*** Opening Records provided ***

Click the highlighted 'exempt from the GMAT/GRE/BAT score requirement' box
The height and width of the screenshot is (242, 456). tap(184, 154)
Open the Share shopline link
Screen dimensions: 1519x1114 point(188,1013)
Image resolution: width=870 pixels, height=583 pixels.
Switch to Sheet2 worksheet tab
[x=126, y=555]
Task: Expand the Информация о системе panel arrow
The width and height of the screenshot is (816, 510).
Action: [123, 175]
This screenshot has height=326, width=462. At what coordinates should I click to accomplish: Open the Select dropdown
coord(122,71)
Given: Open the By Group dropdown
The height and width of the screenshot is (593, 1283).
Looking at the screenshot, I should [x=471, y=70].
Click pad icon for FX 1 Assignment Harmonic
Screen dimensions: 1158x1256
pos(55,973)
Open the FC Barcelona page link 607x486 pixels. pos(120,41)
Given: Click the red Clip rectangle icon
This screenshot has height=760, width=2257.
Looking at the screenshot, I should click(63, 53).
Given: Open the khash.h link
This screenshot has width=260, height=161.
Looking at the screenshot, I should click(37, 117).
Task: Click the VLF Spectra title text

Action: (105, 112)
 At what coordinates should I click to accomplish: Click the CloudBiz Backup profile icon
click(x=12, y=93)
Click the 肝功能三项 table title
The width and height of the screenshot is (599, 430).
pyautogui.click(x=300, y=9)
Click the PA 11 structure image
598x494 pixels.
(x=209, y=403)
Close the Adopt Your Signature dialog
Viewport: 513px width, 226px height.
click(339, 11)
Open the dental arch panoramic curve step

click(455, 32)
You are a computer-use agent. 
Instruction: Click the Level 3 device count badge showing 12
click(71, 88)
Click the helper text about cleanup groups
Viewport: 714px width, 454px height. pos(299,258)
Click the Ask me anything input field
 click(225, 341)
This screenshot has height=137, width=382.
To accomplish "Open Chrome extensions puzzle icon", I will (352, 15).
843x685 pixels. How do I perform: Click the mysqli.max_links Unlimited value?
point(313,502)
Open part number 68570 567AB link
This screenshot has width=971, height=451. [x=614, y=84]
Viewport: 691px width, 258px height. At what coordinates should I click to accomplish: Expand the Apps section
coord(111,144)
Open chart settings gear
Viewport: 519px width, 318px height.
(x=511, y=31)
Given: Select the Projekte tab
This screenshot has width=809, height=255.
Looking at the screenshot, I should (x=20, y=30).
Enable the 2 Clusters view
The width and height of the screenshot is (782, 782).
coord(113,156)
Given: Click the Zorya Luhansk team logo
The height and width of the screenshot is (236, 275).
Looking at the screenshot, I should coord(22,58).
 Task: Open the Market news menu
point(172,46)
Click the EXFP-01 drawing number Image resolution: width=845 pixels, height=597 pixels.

*** Closing Records provided ***

What is required:
Only lines containing the string "resolution" belong in the answer; find them in the data above and copy them.

Answer to this task:
Image resolution: width=870 pixels, height=583 pixels.
Click the EXFP-01 drawing number Image resolution: width=845 pixels, height=597 pixels.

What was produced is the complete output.